CompVis / latent-diffusion

High-Resolution Image Synthesis with Latent Diffusion Models
MIT License
11.69k stars 1.52k forks source link

Text + partial image prompting #34

Open cachett-ML opened 2 years ago

cachett-ML commented 2 years ago

Hi !

In Dall-E, we can provide a partial image in addition to the text description so that the model only completes the image. See:

Capture

Can we do the same with your models? That would be awesome. I tried to modify the LAION-400M model notebook but without much success.

hyungkwonko commented 2 years ago

Good question! I am also being curious whether it is possible with the provided source code.

lxj616 commented 2 years ago

@hyungkwonko Yes it sure does, I already implemented and tested on my own, need some coding

Just pass the x0 and mask into the DDIM sampler, and you can do inpainting while using text prompts

@cachett-ML for your case, mask the image (eg. only the top half), then do the inpainting with text prompts, however, you can do the same, but I have no clue if it would work... IMO, a more decent approch may consider conditioning on visible areas during training, rather than utilizing this text conditioned txt2img model to do the inpainting task, but this model is so far the best we can get our hands on : )
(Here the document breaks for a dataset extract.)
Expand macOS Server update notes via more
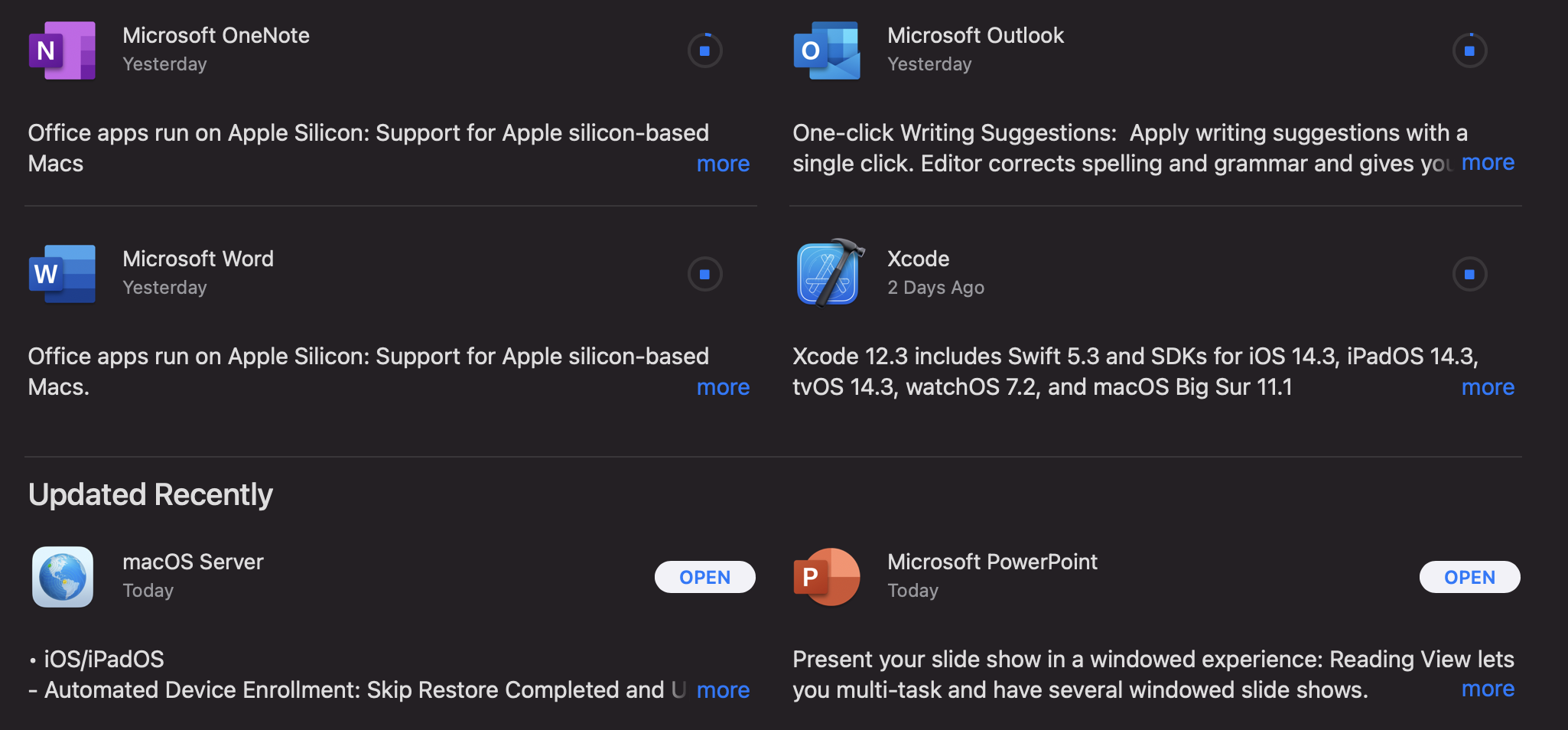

python scripts/txt2img.py --prompt "a cat is wearing a green hat" --image_prompt test_inputs/images/images.jpeg --mask_prompt test_inputs/masks/images.png --ddim_eta 0.0 --n_samples 8 --n_iter 4 --scale 5.0  --ddim_steps 50

images_inpainting

Hope it helps, cheers

For the complete code of txt2img.py, i made a pull request below, see

https://github.com/CompVis/latent-diffusion/pull/57

hyungkwonko commented 2 years ago

Hey @lxj616, That looks pretty awesome! Thanks for your kind reply & great work. Will try and share my own one.